Un’antica leggenda indiana intreccia il passato con il presente. Un ricco mercante in conflitto con Manasa Devi – la mitologica dea dei serpenti – traspone in una metafora lo scontro contemporaneo tra natura e profitto. Il viaggio del protagonista del romanzo è un pretesto per dare potenza al grido d’aiuto di chi subisce gli abusi del nostro tempo: dai migranti alle popolazioni sottoposte agli effetti dei cambiamenti climatici. Dai diritti fondamentali dell’uomo calpestati, fino allo stupro di madre terra per mano di chi dovrebbe rispettarla e gratificarla per la sua ospitalità. La questione ambientale è uno dei fulcri della letteratura di Ghosh, su cui già si era soffermato con La grande cecità. Il cambiamento climatico e l’impensabile (Neri Pozza, 2017).

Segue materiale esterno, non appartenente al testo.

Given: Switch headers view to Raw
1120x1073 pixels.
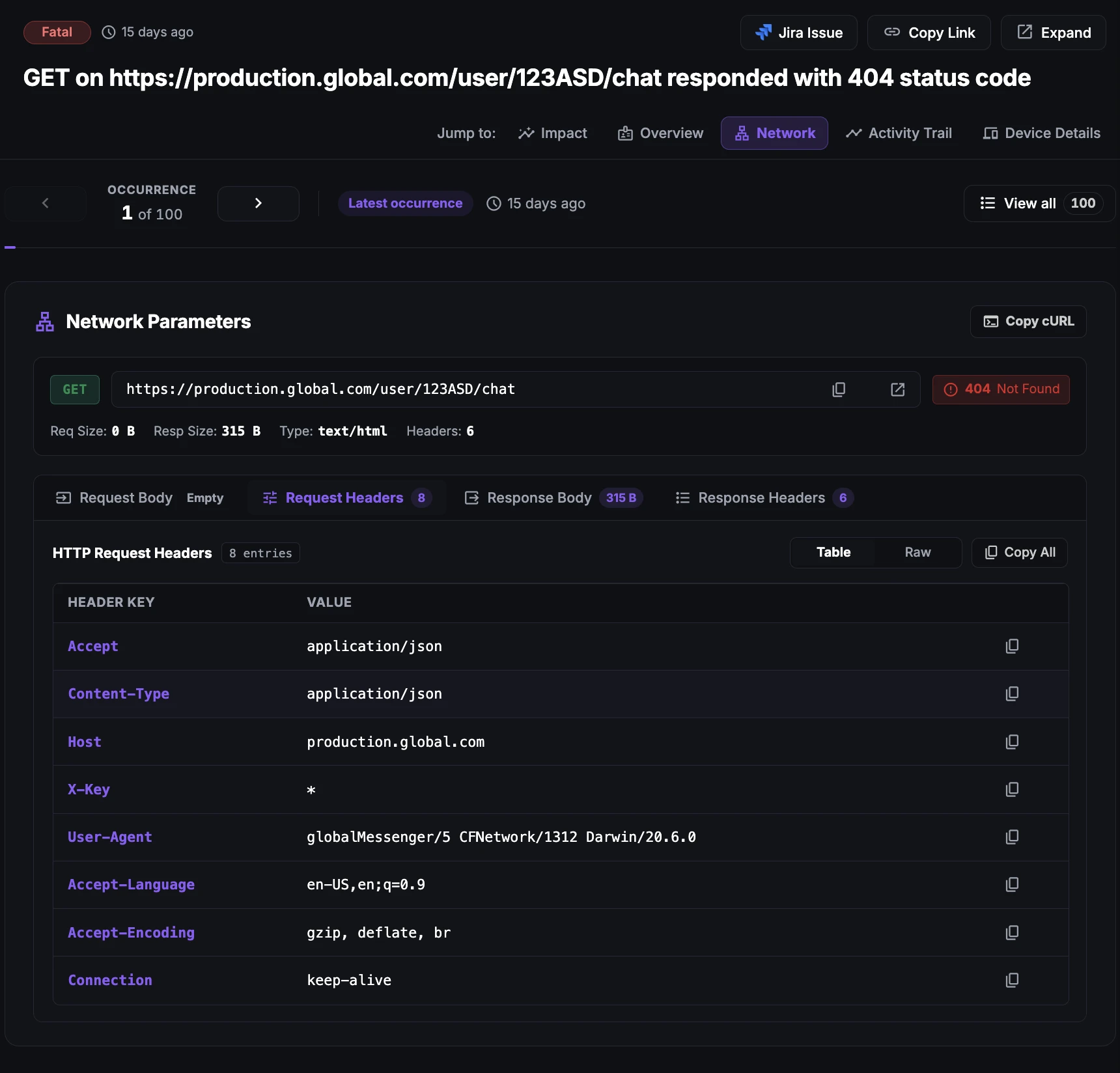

«Hai mai sentito parlare di zone morte oceaniche? […] sono distese d’acqua con un contenuto d’ossigeno bassissimo, troppo basso perché i pesci possano sopravvivere. Queste zone sono aumentate con una rapidità vertiginosa, principalmente a causa dei residui dei fertilizzanti chimici».
I danni ambientali irreversibili e le associazioni a delinquere internazionali che speculano sulla pelle della povera gente vengono denunciati dal Bangladesh fino all’Italia, passando per gli Usa. Il dito è puntato contro i dalal, procacciatori di migranti nelle terre povere di India e Bangladesh e verso le mafie che si arricchiscono mercificando gli esseri umani:
«…in passato contrabbandavano droga, armi e roba simile. Ma ora è molti più redditizio contrabbandare esseri umani, e anche più facile, perché i trafficanti sono legati alle tribù del Sahara, che gli procurano rifugiati dall’Eritrea, dall’Etiopia, dalla Somalia e dal Sud Sudan».

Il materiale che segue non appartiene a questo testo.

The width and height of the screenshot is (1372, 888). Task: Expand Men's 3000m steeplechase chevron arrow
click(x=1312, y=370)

Ma Ghosh non è avvezzo ai luoghi comuni e dimostra di avere un quadro del problema completo e informato:
«La mafia ha rapporti molto stretti col crimine organizzato in Nigeria, Libia ed Egitto. Fa entrare illegalmente le persone nel paese e poi le costringe a lavorare nei campi o nei cantieri. […] Per la mafia i migranti e i rifugiati – e in generale tutto il cosiddetto sistema di accoglienza italiano – sono un affare redditizio, una gigantesca vacca da mungere».
Ghosh confeziona un romanzo di denuncia sociale sulle orme di Silone e Dickens. Ma la sua scrittura è fresca e contemporanea permettendo al romanzo di scorre veloce fino all’epilogo. Poco importa se nella parte centrale la tensione si allenta, la struttura è solida e le rivelazioni finali ci lasciano con una profonda amarezza condita da tanta speranza. Ghosh ci commuove e ci tende una mano con un atto di umanità e accoglienza che rivela un sogno di fratellanza. «E cos’è un sogno se non una fantasia?».